Yes I know the makefiles work, but let me explain:
I recently build some different versions of Lazarus, and impatient as I am, I wanted to speed things up by using makes parallel build feature:
Which resulted in the following error:
/Developer/lazarus/components/lazutils/lazutils.pas(26,3) Fatal: (10022) Can't find unit LazarusPackageIntf used by LazUtils
Meaning the dependencies make uses are not correctly set up. So I looked into the makefile and found the reason:
all: lazbuild lcl basecomponents ide starter
Lazarus depends on the lcl and on basecompontents, which, I think, also depend on the lcl. So the dependencies should be modelled with
all: lazbuild starter
starter: ide
ide: lcl basecomponents
basecomponents: lcl
Also the following:
basecomponents:
$(MAKE) -C components/buildintf
$(MAKE) -C components/debuggerintf
$(MAKE) -C components/lazcontrols
$(MAKE) -C components/ideintf
$(MAKE) -C components/synedit
$(MAKE) -C components/lazdebuggergdbmi
can be solved with makes dependency mechanics (basically creating a goal for each component and having them have requirements)
In general, this makefile looks more like a bash script than anything else, and as a make file this is broken, because it does not correctly model dependencies (a cornerstone of how make works).
The makefiles are generated by fpcmake, so the question arises, does fpcmake generate this make code or are there even technical limitations to this (like fpcmake can't model dependencies like make can) or is possible but just not modelled in the fpcmake input data?
No matter what, these makefiles are pretty broken, because make files should not rely on the order in which their dependencies are listed (because make ignores this order if other constraints exist, or it is used for parallel building).
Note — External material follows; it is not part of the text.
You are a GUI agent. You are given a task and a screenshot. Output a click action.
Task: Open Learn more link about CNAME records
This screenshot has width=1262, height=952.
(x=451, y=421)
Building fpc and lazarus together takes rather long (~ 20 minutes) and I just came to the point where I had to build a docker image, experimenting with build options and having to rebuild over and over again. It gets really annoying to wait 20 minutes just to see what effect a single change had
So my final question is, are there any intentions to "fix" the buildsystem, or is the current state just "good enough" and I have to suck it up?